Si erano qua e là formati ' comitati di borbonici ', che operavano per un ritorno di Francesco II in un ricostituito Regno delle Due Sicilie.
Si diffuse allora il brigantaggio, contro il quale lo Stato italiano impiegò un gran numero di forze dell'ordine e di soldati.
Al ripristino della normalità dopo la rivolta palermitana del ' sette e mezzo ' - così denominata dal numero dei giorni del settembre 1866 in cui furono tenuti in scacco a Palermo i tutori dell'ordine - provvide il generale Raffaele Cadorna, che quattro anni dopo si renderà celebre per aver arrestato nel porto di Palermo, nell'agosto 1870, Giuseppe Mazzini che intendeva promuovere un moto repubblicano, e per aver guidato, il 20 settembre successivo, i bersaglieri nell'abbattimento della breccia di Porta Pia, a Roma.
Sulla dignità dell'ultimo re del Regno delle Due Sicilie è stato tramandato questo simpatico episodio.

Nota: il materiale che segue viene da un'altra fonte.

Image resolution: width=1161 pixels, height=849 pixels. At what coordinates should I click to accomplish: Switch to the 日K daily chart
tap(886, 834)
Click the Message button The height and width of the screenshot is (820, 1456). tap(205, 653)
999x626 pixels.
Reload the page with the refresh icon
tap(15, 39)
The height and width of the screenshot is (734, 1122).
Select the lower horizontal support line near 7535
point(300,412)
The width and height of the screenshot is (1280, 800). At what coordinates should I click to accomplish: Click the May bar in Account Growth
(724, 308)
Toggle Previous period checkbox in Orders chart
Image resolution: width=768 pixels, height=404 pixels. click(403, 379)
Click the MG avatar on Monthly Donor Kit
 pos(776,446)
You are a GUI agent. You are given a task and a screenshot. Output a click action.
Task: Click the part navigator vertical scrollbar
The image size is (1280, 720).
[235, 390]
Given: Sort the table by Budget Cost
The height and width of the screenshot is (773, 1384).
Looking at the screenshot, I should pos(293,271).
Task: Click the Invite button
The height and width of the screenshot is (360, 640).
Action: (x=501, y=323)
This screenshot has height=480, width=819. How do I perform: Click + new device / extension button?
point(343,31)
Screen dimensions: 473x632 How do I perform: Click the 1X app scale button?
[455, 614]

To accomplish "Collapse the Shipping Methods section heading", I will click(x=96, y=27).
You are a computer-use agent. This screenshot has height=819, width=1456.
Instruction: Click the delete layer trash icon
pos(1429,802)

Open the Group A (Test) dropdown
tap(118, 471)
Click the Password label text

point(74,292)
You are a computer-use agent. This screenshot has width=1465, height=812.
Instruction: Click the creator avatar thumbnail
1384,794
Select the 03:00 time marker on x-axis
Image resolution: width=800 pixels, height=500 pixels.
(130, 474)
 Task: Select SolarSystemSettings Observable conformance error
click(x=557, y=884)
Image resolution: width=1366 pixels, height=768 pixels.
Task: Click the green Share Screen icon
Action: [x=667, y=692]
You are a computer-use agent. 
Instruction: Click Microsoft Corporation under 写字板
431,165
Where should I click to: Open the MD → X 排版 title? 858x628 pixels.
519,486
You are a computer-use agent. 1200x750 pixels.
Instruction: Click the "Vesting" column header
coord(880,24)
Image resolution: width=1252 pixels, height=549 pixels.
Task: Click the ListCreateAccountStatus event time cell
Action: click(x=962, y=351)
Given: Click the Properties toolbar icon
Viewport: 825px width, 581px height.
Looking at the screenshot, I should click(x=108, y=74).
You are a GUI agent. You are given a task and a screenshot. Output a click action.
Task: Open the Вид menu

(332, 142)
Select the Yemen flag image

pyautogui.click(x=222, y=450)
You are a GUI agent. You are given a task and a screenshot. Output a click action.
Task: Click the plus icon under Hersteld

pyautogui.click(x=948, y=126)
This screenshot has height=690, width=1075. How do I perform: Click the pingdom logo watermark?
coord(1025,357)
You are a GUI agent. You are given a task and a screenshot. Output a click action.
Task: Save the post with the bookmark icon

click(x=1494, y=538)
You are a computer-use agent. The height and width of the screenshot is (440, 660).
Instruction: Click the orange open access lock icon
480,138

Essendo esule ad Arco, nel Trentino, una sera, nel teatro comunale di quella città gli fu presentato un garibaldino, il trentino Attilio Zanolli.
C'era da prevedere uno scatto di sdegno, o almeno d'insofferenza, dell'ex re.
Invece egli disse: ' Voi dei Mille dovete essere stati tutti bellissimi giovani '.
Ed era vero.
Ma l'episodio dimostra il cavalleresco omaggio di stima verso un ex-nemico da parte di un re, anzi di un ex-re. '

Terminata la relazione si è aperto il dibattito a cui hanno partecipato molti dei presenti e nel corso del quale si è fatto riferimento anche altri episodi e situazioni non direttamente trattati dal Prof. Cataldo e sui quali l'oratore ha fornito ampi chiarimenti e precisazioni.

L'incontro si è concluso con la consegna all'ospite del testo ' Storia di Trapani ' di Mario Serraino ',  con le fotografie di rito e con l'arrivederci del Presidente alla conferenza di sabato 14 maggio 2011 a causa dell'interruzione dovuta alla realizzazione del viaggio in Spagna dal 4 all'11 maggio 2011.